We did not include patients who were partially insured in the pre- or post-period because of the complex and sporadic nature of insurance coverage for this subgroup over the study period. Given our finding that gaining and maintaining insurance is, in fact, associated with increased utilization, future research is warranted to determine the graded effects of insurance coverage on utilization over time. We also excluded patients whose first visit was after the coverage start date, as we would not be able to assess pre- and post-utilization rates for these patients; thus, this paper only looked at established patients. EHR data was from patients at CHCs in Oregon; given differences across states in public insurance coverage eligibility standards and differences between CHCs and other primary care settings, results might not generalize to other healthcare settings. Our observational design prevents the ability to draw causal inferences; however, our finding that the temporal patterns of utilization among the comparison groups was relatively stable compared with utilization among the newly insured suggests that the post-period increase among those that gained insurance was not attributable to secular trends or other concurrent health policy initiatives. There were significant differences between the groups in measured covariates; while we controlled for available demographic variables, the groups may also have differed on unmeasured confounders. The monthly temporal correlation complicated the modeling approaches used. We were able to include households and clinics as nested random effects in the estimation of pre- and post-period rate ratios. However, the temporal modeling required random effects for individuals to account for within-patient correlation over time, and these models would not accommodate random effect for clinics and households. Finally, although access to, and appropriate utilization of, health care services are associated with improved health outcomes,(32, 33) and insurance coverage is shown to act interdependently with access to care to accomplish these outcomes,(34, 35) we did not examine the association between insurance and biomarker/health outcomes. Future studies are warranted to assess this relationship.

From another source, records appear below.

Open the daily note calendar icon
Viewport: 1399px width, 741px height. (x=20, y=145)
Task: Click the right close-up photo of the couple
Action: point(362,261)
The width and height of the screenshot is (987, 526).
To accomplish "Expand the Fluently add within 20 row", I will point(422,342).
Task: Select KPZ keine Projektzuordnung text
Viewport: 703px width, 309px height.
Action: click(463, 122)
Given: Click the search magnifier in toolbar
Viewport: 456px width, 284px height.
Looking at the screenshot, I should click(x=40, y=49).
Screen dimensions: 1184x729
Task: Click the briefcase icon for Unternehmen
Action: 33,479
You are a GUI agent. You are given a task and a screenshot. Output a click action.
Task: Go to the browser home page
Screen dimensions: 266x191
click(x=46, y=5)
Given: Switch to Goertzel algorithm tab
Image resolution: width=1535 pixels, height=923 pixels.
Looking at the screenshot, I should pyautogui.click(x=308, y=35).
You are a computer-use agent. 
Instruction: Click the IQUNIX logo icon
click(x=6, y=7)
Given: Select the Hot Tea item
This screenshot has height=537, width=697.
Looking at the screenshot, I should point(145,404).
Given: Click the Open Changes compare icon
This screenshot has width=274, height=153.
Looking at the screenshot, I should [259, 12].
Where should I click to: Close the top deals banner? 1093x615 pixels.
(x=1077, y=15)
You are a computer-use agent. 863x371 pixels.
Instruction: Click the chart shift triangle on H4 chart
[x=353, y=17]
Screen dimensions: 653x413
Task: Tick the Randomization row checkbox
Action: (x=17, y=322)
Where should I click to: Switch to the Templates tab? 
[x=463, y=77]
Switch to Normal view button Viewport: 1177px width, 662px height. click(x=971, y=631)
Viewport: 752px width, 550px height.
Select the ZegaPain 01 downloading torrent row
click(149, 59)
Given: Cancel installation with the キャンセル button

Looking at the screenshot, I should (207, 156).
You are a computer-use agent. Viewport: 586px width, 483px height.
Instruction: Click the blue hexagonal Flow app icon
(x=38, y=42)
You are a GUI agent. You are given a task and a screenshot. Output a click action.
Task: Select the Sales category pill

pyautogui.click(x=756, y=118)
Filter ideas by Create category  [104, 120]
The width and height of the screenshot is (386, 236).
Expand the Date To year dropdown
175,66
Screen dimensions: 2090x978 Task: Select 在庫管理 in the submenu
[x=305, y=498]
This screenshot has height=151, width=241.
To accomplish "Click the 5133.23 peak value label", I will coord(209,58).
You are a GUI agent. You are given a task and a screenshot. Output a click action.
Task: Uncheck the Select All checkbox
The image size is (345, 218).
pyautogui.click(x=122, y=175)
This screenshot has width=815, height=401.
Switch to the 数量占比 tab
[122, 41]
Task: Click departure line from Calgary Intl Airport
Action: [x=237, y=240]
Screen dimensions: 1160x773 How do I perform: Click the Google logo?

This study used EHR data to confirm previous evidence suggesting that public insurance coverage facilitates children’s access to primary and preventive care. It also suggests that healthcare utilization may spike in the immediate period after a child gains insurance, which has important pediatric workforce implications. These findings inform changes in the US health insurance landscape and how these changes might affect children’s access to primary care and dental care. If CHIP, Medicaid, or similar public funding becomes less available, unmet healthcare needs may again increase among low- and middle-income children in the US.


Survey-based research shows positive associations between CHIP expansions and children’s healthcare utilization. To build on this previous work, we used electronic health record (EHR) data to assess temporal patterns of healthcare utilization after Oregon’s 2009–2010 CHIP expansion. Using this novel data source, this study contributes to the body of evidence suggesting that insurance coverage facilitates children’s access to primary and preventive care. These findings are timely as the United States makes important policy decisions that could impact children’s access to public health insurance.


This study was supported by the Agency for Healthcare Research and Quality (AHRQ) grant number (R01 HS018569), AHRQ grant number (K08 HS021522), and the National Institute on Drug Abuse grant number (K23 DA037453). The funding agencies had no role in the study design; collection, analysis and interpretation of the data; in the writing of the report; or in the decision to submit the article for publication.

The authors are grateful to Carrie Tillotson, MPH, for statistical consultation, and to Christine Nelson, PhD, RN, for editing and reviewing the final version of this manuscript. The authors also gratefully acknowledge the OCHIN network and the OCHIN PBRN.


Conflict of Interest

The authors declare that they have no conflict of interest.